Within the matrix of this cultural value, then, abstaining from sweets makes perfect sense. The problem is when one goes outside of this framework, as in Lent, where giving up sweets is a practice of spiritual devotion. To our moral imaginations, this is practically unintelligible.
To make sense of this Lenten practice, the cultural matrix of value must be transcended. Scripture does just that. Scripture does not frame sweetness in relation to some ideal physique, but in relation to God. Scripture describes the word of the Lord as delightfully sweet. Praising the goodness of the Lord’s commands, one psalmist declares, “How sweet are your words to my taste, sweeter than honey to my mouth!” (Ps 119:103). Similarly, Psalm 19 speaks of God’s rules: “more to be desired are they than gold, even much fine gold; sweeter also than honey and drippings of honeycomb.”

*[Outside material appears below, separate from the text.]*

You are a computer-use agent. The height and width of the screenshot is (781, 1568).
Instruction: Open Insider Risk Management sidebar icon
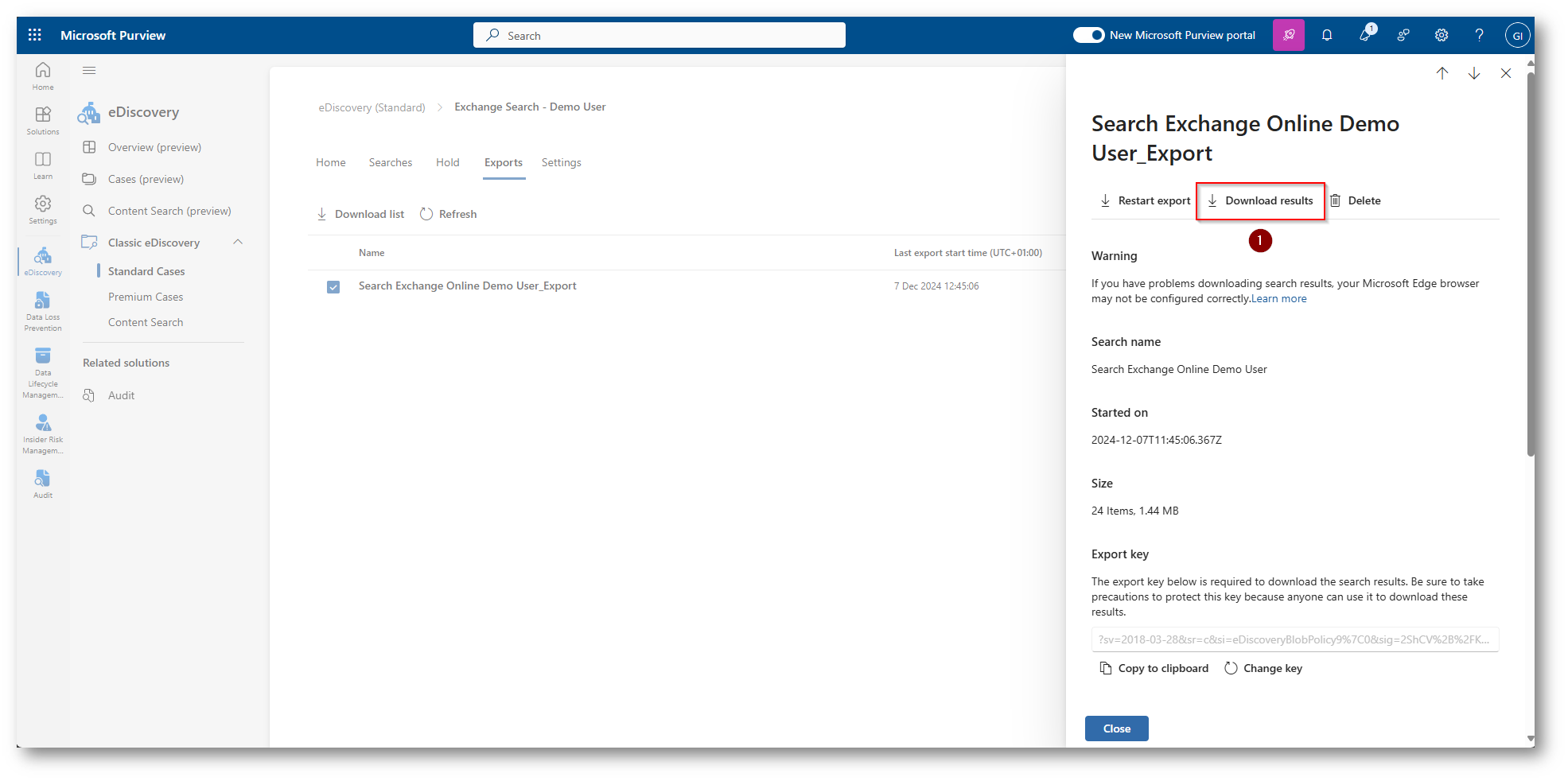click(x=43, y=433)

This sweeter-than-honey word is the same word on which man was made to live (Deut 8:3).
It is the same word that Eve and Adam rejected in the garden. And the same word that Israel turned from in the wilderness.
And it is this sweet-as-honey, life-giving Word that, “In the beginning was… [and] was with God… [and] was God… [and] became flesh” (John 1:1, 14). The Word who “was life" (John 1:4).

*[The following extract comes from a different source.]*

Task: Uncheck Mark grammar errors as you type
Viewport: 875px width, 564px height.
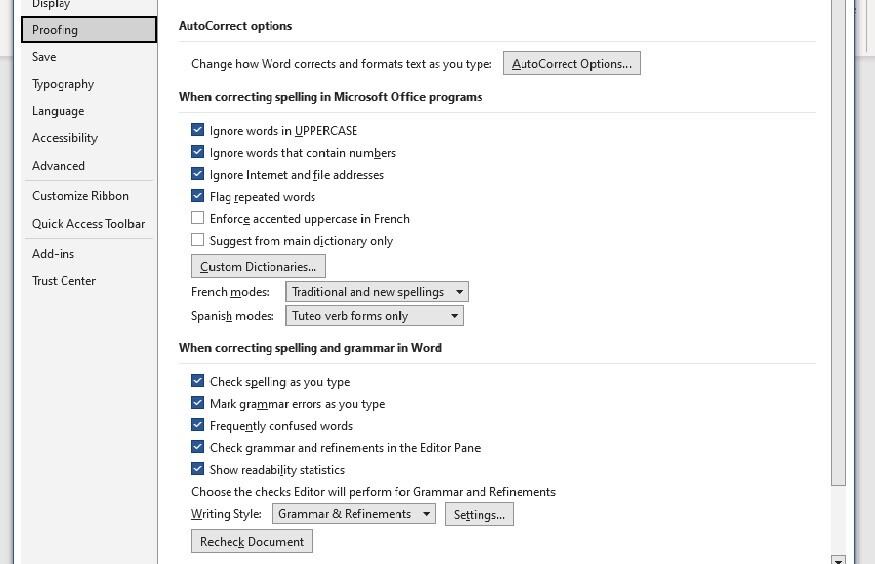Action: [x=198, y=403]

Unlike our first parents and their progeny, the Word-made-flesh did not fail to give thanks and honor God (Rom 1:19). In his own clash with Satan, He refused to seek life outside the One who is life. He alone displayed that, “Man shall not live by bread alone, but by every word that comes from the mouth of the Lord” (Matt 4:4).
Ultimately, it is only in this Word—by, through, and for whom all things were created—that sweetness, and all its goodness, finds its source and meaning (Col 1:16).
Only within this Scriptural picture of reality does giving up sweets make sense as an act of spiritual devotion. Christ is the sweetness of life. Fasting from earthly, sugary delights is an embodied demonstration of our dependence on the One who is sweetness—whose sweetness is life itself.
⧫ ⧫ ⧫
This year, against my "sweet-tooth" nature, I decided to give up sweetness for Lent. As I prepared for Lent, I decided that I wanted to fast not only from dessert but from sweetness altogether. I haven't just given up sugary treats like chocolate, ice cream, and brownies. I pushed pause on anything whose flavor profile sends my taste buds soaring to the heights of sweetness: fruit, cereal, juice, jam, honey, mixed drinks, and the like.
Unsurprisingly, I find myself longing for sweetness almost constantly. I miss the honey on my Greek yogurt, the piece of 70 percent dark chocolate after dinner, the Bengal Spice tea before bed. Of course, I’ve not been perfect at it. I have given into the impulse of hunger mixed with sloth, eating a bowl of cereal or nibbling on sweets when I’ve been too lazy to make a proper meal. Yet, despite the difficulty (and the lapses), I find myself turning to God in these moments, praying: “Christ, you are my sweetness.”
As I fast from earthly sweets, I notice my heart longing more and more for the glorious sweetness of Christ. And when I indulge in sweet things on Sundays and feast days, I find myself giving thanks to the Lord all the more, knowing that the glimmer of sweetness in these perishable goods is a signpost to the sweetness of Life that abides in Him.